Écrivain majeur de la Caraïbe, Patrick Chamoiseau a publié de nombreux essais et romans, parmi lesquels Texaco, couronné par le prix Goncourt en 1992. Ce natif de la Martinique, héritier d’Aimé Césaire et d’Édouard Glissant, a aussi contribué à forger le concept de créolité, qui place la langue créole au cœur d’un projet d’émancipation et de réflexion sur le métissage des cultures. Rappelant qu’il n’existe pas de hiérarchie entre les langues, il nous invite à nous affranchir d’un imaginaire monolingue forcément sclérosant.

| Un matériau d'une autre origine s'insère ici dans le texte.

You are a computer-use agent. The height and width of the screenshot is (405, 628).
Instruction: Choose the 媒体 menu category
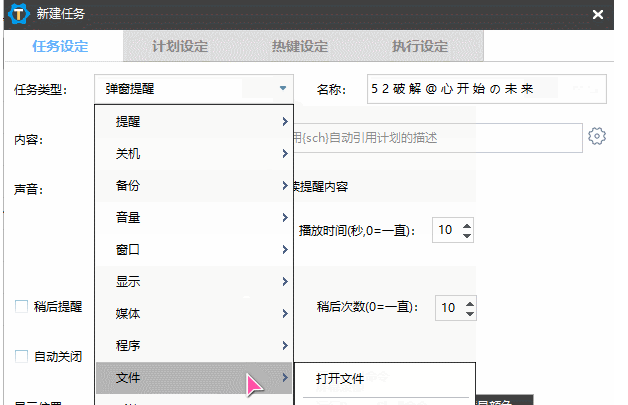coord(195,313)
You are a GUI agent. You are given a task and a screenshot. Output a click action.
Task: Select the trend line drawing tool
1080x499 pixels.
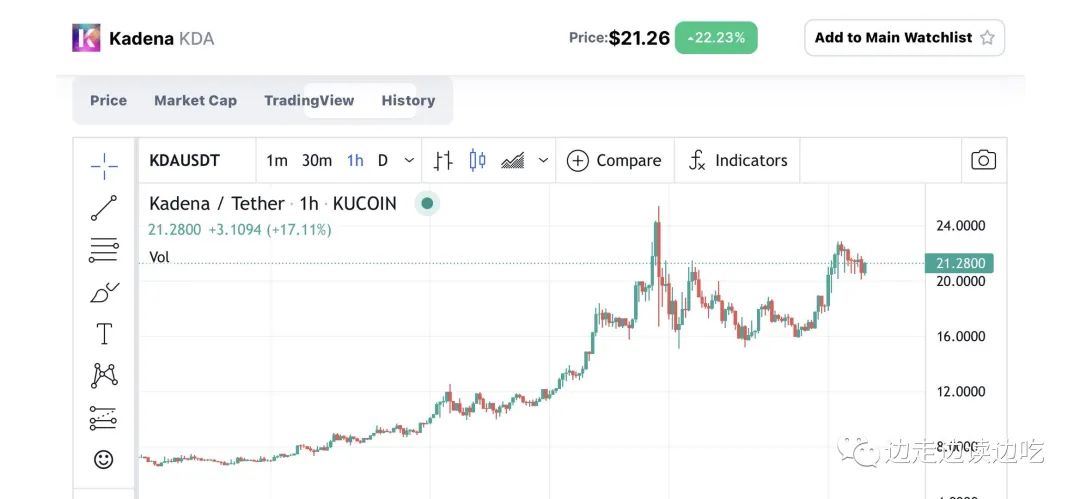[104, 208]
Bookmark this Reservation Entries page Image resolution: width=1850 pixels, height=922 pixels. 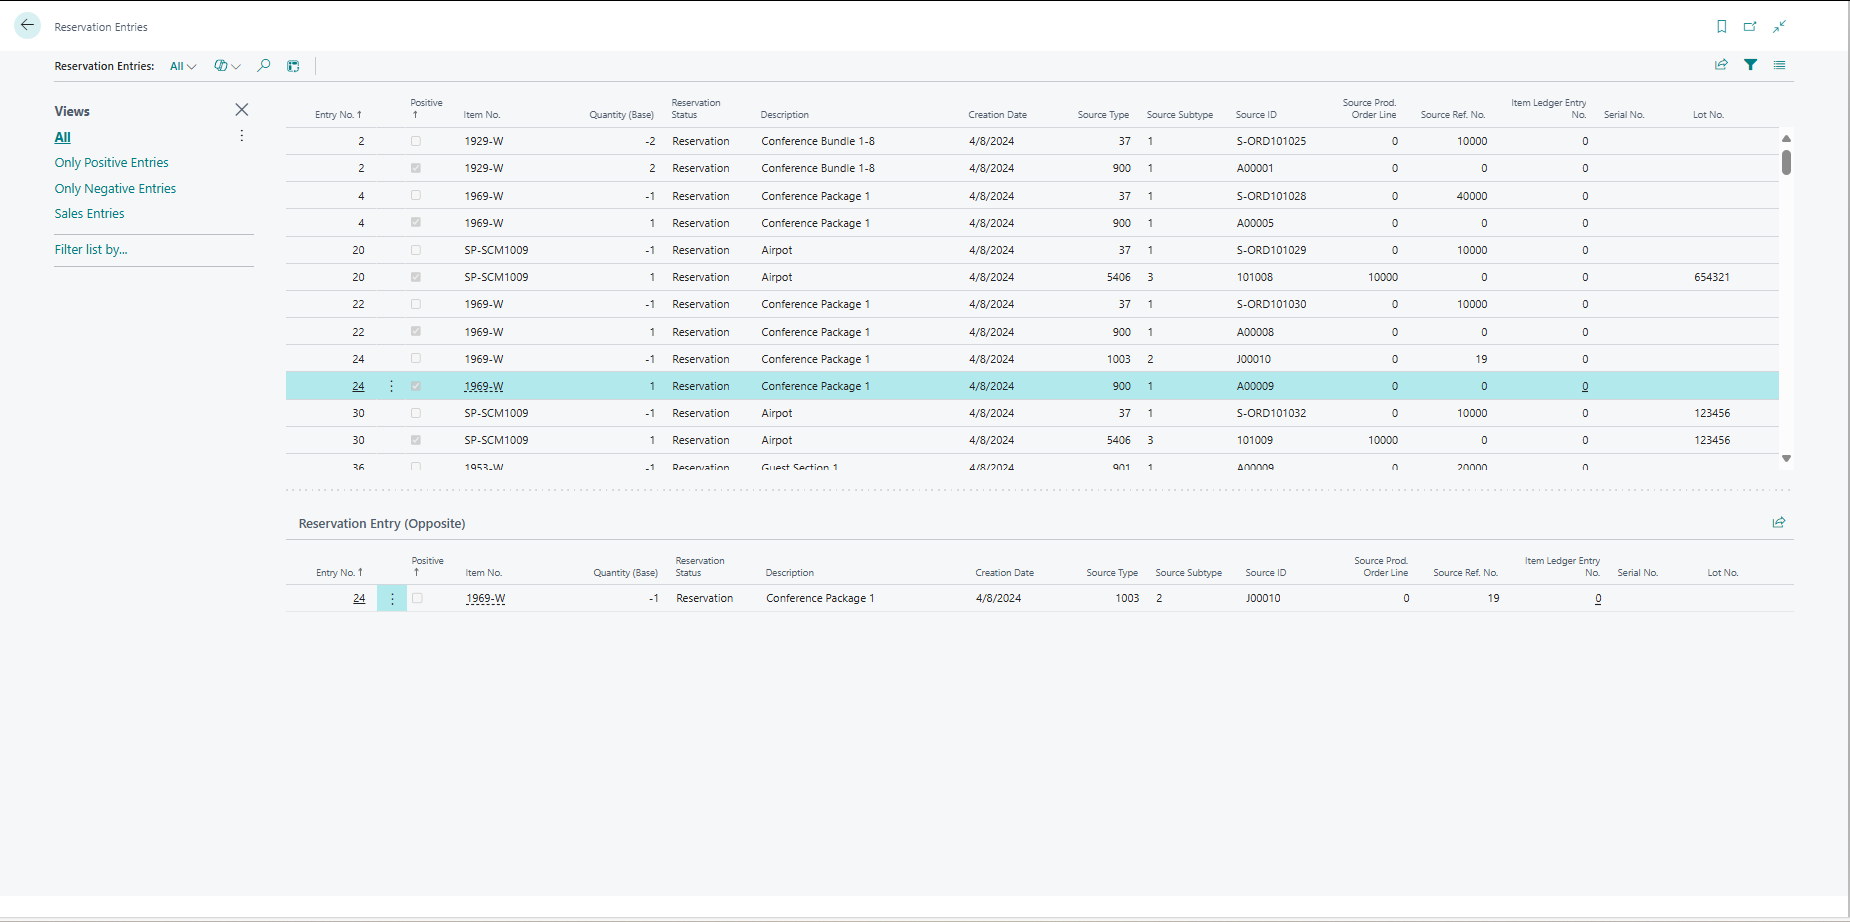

Propos recueillis par Agnès Bardon UNESCO
Dans Une enfance créole, vous racontez avoir été frappé de mutisme en découvrant qu’une autre langue que la vôtre, le créole, s’imposait à l’école. En quoi cette expérience première, cette confrontation au parler dominant qu’était le français vous a-t-elle façonné ?
C’était une époque où l’absolu des langues nous avait été imposé par les colonisateurs. Pour justifier leur exploitation du Nouveau Monde, des humains et du vivant, ils avaient développé un Grand Récit justificateur dans lequel les idées de « civilisation », de « progrès », de « développement », d’« universel », d’« identité »… tenaient des places éminentes.